WHO Regional Director’s statement on COVID-19 [EN/AR] – Afghanistan

As of April 16, the Eastern Mediterranean Region has reported almost 21.7 million confirmed cases of COVID-19 and almost 342 000 deaths. Compared to last week, this week we saw a 21% decrease in the number of newly reported cases, and a 24% decrease in newly reported deaths. However, while the trends may seem encouraging, it is important to note that we have seen an increase in the number of new cases in 2 countries and an increase in deaths in 6 countries.

But even though deaths are decreasing to some of the lowest numbers since the start of the pandemic, transmission remains high, vaccination coverage remains low in several countries, and the relaxation of public health and social measures is still being widely observed, allowing continued transmission and the risk of new variants emerging.

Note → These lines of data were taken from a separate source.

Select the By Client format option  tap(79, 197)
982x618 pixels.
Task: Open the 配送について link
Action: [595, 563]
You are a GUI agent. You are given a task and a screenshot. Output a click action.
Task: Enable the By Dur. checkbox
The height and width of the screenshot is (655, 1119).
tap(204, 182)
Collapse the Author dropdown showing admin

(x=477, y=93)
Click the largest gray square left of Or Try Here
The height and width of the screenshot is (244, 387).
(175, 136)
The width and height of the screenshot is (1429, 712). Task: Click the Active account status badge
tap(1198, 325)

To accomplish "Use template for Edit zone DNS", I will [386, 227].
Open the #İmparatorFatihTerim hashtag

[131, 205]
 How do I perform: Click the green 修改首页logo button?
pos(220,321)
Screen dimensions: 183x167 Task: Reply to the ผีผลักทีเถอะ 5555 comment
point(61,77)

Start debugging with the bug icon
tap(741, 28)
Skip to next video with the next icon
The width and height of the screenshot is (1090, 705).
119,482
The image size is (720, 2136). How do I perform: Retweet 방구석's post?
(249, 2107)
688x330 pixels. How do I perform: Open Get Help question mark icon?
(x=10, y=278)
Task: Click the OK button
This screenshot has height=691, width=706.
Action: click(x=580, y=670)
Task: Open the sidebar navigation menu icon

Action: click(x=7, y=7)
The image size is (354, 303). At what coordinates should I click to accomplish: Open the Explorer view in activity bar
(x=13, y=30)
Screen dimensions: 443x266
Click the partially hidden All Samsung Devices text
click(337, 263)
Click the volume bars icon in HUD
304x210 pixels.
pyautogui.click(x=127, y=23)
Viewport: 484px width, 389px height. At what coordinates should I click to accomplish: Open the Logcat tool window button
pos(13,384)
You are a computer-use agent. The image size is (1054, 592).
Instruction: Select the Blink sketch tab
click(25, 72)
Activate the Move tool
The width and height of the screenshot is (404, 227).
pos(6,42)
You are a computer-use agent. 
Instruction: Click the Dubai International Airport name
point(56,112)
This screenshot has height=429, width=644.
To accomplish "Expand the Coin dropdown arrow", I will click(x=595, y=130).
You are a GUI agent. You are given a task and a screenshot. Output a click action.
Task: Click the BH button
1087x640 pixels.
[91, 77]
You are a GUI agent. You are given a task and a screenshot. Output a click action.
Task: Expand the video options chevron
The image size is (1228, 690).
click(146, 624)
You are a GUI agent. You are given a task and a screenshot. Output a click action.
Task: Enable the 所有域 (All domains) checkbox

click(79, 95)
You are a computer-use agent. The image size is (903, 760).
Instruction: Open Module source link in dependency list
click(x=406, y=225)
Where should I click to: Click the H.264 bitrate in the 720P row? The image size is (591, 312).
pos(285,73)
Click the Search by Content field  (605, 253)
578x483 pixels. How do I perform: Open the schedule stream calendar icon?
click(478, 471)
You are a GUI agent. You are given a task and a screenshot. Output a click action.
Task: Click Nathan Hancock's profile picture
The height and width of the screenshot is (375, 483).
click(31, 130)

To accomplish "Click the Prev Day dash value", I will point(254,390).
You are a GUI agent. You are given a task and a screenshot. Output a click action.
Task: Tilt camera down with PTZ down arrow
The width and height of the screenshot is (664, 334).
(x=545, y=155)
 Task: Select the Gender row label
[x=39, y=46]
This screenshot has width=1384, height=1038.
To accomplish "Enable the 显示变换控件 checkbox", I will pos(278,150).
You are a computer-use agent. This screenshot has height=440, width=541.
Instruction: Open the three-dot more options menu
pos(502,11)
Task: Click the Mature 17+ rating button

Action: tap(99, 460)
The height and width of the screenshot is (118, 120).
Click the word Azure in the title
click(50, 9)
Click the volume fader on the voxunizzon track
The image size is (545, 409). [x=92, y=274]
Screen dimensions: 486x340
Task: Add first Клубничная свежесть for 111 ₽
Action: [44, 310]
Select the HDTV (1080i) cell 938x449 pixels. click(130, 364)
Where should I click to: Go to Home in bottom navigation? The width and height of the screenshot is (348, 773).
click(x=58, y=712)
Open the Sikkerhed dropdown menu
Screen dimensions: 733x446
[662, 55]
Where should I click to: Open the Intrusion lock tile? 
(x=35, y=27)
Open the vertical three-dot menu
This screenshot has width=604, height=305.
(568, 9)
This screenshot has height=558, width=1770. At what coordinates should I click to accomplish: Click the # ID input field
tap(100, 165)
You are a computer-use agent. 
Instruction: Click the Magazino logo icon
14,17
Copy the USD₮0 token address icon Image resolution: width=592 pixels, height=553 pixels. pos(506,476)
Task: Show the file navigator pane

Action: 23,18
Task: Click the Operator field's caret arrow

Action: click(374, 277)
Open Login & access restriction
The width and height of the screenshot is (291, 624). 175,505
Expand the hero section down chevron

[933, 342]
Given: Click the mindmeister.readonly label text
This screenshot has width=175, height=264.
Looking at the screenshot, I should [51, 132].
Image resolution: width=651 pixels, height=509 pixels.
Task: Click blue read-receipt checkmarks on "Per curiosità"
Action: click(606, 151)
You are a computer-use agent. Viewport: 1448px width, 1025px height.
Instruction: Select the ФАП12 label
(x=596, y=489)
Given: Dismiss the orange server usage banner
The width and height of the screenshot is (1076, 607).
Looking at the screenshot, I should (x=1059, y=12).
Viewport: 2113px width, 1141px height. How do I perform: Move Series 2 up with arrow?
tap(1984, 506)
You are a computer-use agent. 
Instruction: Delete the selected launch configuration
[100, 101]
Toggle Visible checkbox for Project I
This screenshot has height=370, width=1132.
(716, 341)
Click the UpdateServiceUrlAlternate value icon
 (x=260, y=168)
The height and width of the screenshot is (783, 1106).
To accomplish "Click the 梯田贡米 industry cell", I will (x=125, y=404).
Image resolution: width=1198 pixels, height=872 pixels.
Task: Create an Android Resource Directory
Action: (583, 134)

In the coming months, our Region will host a number of important mass gathering events, including umra and hajj pilgrimages in Saudi Arabia and the FIFA World Cup in Qatar. Together with WHO headquarters and partners, we are working with authorities in these countries to make sure that systems are in place to protect millions of travelers from around the world and prevent further transmission of COVID-19 and other emerging infectious diseases. Additionally, as part of WHO’s mandate to promote health and well-being, we are working with FIFA and Qatar to use this global event as an opportunity to spread awareness on healthy lifestyles to all age groups around the world.

We continue to closely monitor circulating SARS-CoV-2 variants of concern, and to encourage all countries to scale up and sustain surveillance, laboratory testing and genome sequencing capacity to identify these variants early.

To date, 20 countries in the Region have reported the Delta variant of concern, and 17 countries have officially reported the Omicron variant of concern. Omicron remains the dominant variant circulating regionally and globally, and WHO continues to monitor several descendent lineages under this variant that have been reported from several countries, including the United States of America, South Africa and some countries across Europe.

Seventeen countries in the Region currently have domestic genome sequencing capacity to detect variants of concern, and the remaining 5 countries receive WHO support to sequence samples within the regional reference laboratories for sequencing. WHO has started the process of establishing a strong regional genome surveillance network, in collaboration with Member States and partners, that will contribute to regional efforts to expand and enhance sequencing capacity for high-threat pathogens.

Vaccination and adherence to personal hygiene measures (such as mask use, hand hygiene and social distancing) remain the best ways to prevent the virus from spreading and causing infection or death. Having a COVID-19 vaccine booster dose increases protection against all outcomes.

But it is important to note here that extensive use of multiple booster doses in a small number of countries will not end the pandemic. The global and regional priority is to achieve full protection of the highest priority groups in all countries with full vaccination and a booster dose first, and then advance to lower priority groups based on vaccine supply and health system capacity.

As of 19 April, 42% of the Region’s population is fully vaccinated, 8% are partially vaccinated, and 9% are booster vaccinated. Only 5 of 22 countries across the Region have met the global goal of vaccinating 70% of the population in every country, despite enough vaccine stocks being available. Our key focus now is to work with countries to ensure that vaccination campaigns reach all people – especially the most vulnerable – and that vaccine hesitancy among populations is addressed with the facts: vaccines save lives, and many people who are severely infected, hospitalized or die are under-vaccinated or unvaccinated.

Earlier this month, the COVID-19 Emergency Committee met and agreed that the pandemic remains a public health emergency of international concern. This is not yet the time to drop our guard. We need to work even harder together to save lives. Epidemics and pandemics are a fact of nature, and we know that this may not be the last pandemic. But it is in our hands to reduce the risk to this generation and to future generations.

Our experience with COVID-19 needs to be remembered as a positive lesson that allowed us to come together, using all the tools and resources at our disposal, and make incredible advances in protecting all people, everywhere, with no country left behind, regardless of political or socioeconomic status.

Since the very beginning of the pandemic, WHO has emphasized the critical role of individuals and communities in the global and regional response. We have seen how individual actions can have an impact on transmission of the virus and the course of the pandemic. Today, our actions as individuals and communities continue to play a key role in this collective battle against a common enemy. Any action we take – by adhering to public health and social measures and getting vaccinated – can make a significant difference. As we approach the last mile, this is not the time for complacency. Ending this pandemic and saving lives should still be everyone’s top priority.

I wish you all Ramadan Karim and a Happy Easter.